— Work request —
Copy exactly, and only, the lines from the one containing "Focus the Name" through the last line of the records below.
.....
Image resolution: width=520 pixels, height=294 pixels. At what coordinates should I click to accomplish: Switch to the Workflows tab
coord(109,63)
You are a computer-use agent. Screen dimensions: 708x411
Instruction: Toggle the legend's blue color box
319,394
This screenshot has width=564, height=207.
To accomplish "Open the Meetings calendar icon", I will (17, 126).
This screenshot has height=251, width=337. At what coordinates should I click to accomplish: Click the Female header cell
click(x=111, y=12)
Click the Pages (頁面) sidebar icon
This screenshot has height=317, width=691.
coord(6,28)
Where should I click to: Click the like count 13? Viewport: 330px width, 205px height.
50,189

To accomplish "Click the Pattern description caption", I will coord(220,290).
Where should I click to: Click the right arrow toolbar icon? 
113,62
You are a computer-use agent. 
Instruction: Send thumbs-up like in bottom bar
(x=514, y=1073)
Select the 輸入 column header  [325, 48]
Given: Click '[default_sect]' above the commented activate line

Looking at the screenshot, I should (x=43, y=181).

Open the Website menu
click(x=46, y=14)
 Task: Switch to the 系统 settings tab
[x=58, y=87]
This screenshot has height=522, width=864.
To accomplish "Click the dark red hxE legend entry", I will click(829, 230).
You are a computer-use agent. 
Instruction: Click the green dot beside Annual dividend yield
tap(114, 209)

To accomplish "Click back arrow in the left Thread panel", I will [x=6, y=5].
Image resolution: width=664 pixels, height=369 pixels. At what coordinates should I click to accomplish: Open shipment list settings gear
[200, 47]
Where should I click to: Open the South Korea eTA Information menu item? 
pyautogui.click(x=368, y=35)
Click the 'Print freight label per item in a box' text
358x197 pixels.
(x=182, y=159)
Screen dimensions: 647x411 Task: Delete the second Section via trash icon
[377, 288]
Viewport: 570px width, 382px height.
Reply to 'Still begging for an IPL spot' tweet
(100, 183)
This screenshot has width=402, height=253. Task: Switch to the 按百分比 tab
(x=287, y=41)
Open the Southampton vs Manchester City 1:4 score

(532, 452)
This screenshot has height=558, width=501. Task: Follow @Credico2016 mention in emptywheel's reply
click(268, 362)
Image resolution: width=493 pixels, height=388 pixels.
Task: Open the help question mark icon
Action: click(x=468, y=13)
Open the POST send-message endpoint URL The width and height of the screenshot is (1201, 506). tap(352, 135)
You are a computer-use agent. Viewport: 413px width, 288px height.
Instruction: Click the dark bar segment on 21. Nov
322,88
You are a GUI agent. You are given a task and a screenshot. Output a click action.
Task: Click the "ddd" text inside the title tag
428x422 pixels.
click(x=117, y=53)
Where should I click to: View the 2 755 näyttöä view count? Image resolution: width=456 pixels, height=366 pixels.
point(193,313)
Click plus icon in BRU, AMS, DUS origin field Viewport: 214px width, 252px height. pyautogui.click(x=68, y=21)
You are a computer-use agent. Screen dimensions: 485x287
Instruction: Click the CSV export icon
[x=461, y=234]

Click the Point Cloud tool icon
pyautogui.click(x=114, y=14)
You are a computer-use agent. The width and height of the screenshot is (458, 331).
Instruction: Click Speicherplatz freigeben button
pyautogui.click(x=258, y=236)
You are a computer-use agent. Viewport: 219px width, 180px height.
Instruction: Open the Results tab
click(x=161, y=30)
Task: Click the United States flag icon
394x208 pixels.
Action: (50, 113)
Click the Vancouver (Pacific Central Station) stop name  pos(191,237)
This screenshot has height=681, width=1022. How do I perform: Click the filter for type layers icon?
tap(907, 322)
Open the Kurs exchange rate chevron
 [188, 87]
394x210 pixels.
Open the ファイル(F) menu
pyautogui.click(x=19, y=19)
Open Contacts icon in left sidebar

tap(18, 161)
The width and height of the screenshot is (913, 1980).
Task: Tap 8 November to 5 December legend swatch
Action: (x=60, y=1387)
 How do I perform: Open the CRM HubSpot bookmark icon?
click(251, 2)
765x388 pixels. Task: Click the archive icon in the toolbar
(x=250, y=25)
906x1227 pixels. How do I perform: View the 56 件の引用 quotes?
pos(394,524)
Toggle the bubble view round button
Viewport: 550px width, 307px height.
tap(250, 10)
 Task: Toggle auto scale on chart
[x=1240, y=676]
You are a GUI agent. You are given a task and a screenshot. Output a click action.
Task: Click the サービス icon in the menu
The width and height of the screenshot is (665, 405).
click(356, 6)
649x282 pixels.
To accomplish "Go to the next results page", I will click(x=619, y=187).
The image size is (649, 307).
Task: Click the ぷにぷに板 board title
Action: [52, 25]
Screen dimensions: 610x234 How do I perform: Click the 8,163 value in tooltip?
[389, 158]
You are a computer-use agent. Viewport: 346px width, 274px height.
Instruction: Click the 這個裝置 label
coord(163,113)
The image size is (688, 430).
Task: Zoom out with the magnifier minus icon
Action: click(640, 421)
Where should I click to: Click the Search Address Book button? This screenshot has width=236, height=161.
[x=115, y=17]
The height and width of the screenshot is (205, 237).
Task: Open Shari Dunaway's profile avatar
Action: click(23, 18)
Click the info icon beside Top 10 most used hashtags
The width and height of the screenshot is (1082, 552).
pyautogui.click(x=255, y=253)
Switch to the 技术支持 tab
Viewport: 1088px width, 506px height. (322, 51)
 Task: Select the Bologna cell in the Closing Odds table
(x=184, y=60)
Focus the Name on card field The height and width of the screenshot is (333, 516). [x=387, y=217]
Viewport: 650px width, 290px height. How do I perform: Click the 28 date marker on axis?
.....
— Result below —
Focus the Name on card field The height and width of the screenshot is (333, 516). [x=387, y=217]
Viewport: 650px width, 290px height. How do I perform: Click the 28 date marker on axis?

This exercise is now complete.